Ban durations increase exponentially for repeat offenders. A client banned multiple times within the ramp-up window receives progressively longer bans, up to a configurable maximum.

$sentry = new Sentry(
    $db,
    ban_ramp_up_window: 86400 * 30, // look back 30 days for prior bans
    ban_ramp_up_rate: 1.5,           // multiply duration by 1.5x per prior ban
    ban_max_duration: 86400 * 30,    // cap at 30 days
);

Reputation Sources

External reputation data can be checked for IPs with no local verdict. Reputation sources are consulted during resolve(), after local verdicts have been checked. Results are written as local verdicts so subsequent calls are fast.

use Joby\Smol\Sentry\AbuseIpDb;

$abuseipdb = new AbuseIpDb($db, api_key: 'your-api-key');
$abuseipdb->migrateDB();

$sentry->addReputationSource($abuseipdb);

AbuseIPDB

The bundled AbuseIpDb source checks individual IPs and their /24 (IPv4) or /48 (IPv6) blocks. Results are cached locally to preserve API quota. Default value of 500 in daily_refreshes is designed to be appropriate for use with a free AbuseIPDB account.

$abuseipdb = new AbuseIpDb(
    db: $db,
    api_key: 'your-api-key',
    challenge_threshold: 70, // score >= this -> challenge
    ban_threshold: 90,       // score >= this -> ban
                             // score < challenge_threshold -> release existing verdict
    ttl: 86400,              // refresh cached scores after this many seconds
    max_stale: 86400 * 14,   // use stale data for up to this long if quota is exhausted
    daily_refreshes: 500,    // max refreshes of known IPs per day (reserve quota for new IPs)
    report_days: 30,         // days of reports to consider in API requests
);

Custom reputation sources can be added by implementing ReputationSourceInterface:

interface ReputationSourceInterface {
    public function check(string $ip_normalized): Outcome|null;
}

Return Outcome::Ban, Outcome::Challenge, or null to pass.
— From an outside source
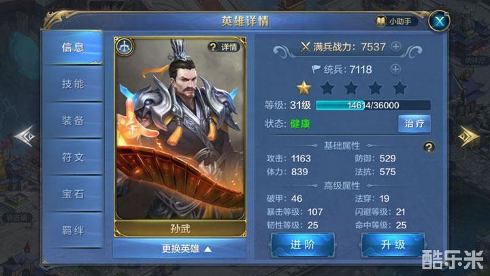Screen dimensions: 490x276
Task: Open the 小助手 helper book icon
Action: (x=380, y=21)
The source's class name is used as the verdict reason, which allows verdicts to be automatically released when a re-check returns a clean score.

IP Normalization

All IP addresses are normalized before storage:

  • IPv4-mapped IPv6 addresses (::ffff:1.2.3.4) are normalized to plain IPv4
  • IPv6 addresses are masked to their /64 block (last 64 bits zeroed) — a bot rotating through addresses in the same /64 block is treated as a single client

Database Setup

smolSentry stores all state in SQLite. Call migrateDB() before first use:

$sentry->migrateDB(); // sets up signals and verdicts tables
$abuseipdb->migrateDB(); // sets up cache tables, if using AbuseIPDB

Because all state is in a single database file, multiple applications on the same server can share a smolSentry database — signals and verdicts from one site count toward thresholds on all others.

Exception Handling

try {
    // always run $sentry->resolve() as early as possible
    $sentry->resolve();
    // your app logic goes here, including additional signals which may throw BannedExceptions or ChallengedExceptions
} catch (BannedException $e) {
    http_response_code(403);
    exit;
} catch (ChallengedException $e) {
    header('Location: /challenge');
    exit;
}

Requirements

Fully tested on PHP 8.3+, static analysis for PHP 8.1+. Requires the pdo_sqlite and sqlite3 PHP extensions (both enabled by default in most PHP installations). Depends on smolQuery.

License

smolSentry is licensed under the MIT License. See LICENSE file for details.

Third-party licensing

Inspector pattern data files in src/InspectionRules/owasp-crs are derived from the OWASP CRS under Apache Software License (ASL) version 2. Please see LICENSE-CRS for full details.